Problem requirements: Tell me how many lines in the data below hold the string "menu", and say nothing else.

Information supplied:

---

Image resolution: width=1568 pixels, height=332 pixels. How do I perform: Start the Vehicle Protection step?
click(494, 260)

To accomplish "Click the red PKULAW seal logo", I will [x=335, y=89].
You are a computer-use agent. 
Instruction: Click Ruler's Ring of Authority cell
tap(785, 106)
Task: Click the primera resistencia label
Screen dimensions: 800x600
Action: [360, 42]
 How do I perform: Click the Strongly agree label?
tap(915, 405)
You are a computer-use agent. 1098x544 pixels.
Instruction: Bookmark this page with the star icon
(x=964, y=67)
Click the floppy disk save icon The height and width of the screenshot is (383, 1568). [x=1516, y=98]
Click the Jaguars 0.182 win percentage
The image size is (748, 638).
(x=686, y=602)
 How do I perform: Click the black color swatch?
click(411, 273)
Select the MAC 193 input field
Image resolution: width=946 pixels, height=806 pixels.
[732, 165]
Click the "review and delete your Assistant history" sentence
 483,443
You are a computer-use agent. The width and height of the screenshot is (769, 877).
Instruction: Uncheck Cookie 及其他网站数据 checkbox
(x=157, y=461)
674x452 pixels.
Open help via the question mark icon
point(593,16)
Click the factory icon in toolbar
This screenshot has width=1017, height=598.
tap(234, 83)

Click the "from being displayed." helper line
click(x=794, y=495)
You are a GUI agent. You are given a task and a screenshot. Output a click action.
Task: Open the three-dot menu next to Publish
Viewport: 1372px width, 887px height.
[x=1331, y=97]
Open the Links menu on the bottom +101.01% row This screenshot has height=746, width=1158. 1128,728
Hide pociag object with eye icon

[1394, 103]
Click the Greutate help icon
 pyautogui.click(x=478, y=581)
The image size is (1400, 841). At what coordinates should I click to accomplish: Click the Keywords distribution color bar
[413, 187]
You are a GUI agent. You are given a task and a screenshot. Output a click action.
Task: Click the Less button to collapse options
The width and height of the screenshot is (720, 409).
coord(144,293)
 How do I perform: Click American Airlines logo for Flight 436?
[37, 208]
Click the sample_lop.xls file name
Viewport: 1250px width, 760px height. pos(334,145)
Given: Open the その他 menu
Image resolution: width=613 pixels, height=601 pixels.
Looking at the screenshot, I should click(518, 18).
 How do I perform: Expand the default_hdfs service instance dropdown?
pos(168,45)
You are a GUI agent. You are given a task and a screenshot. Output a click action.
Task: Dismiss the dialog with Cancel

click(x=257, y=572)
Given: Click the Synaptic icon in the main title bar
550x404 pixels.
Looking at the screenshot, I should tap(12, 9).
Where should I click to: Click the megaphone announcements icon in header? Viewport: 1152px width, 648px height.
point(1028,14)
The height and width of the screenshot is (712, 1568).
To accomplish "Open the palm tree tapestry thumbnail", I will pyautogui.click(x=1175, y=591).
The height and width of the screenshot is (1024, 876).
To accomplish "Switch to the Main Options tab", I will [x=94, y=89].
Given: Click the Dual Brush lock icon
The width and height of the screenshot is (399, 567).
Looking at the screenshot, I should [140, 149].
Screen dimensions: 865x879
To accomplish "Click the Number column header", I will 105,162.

---

Final answer: 3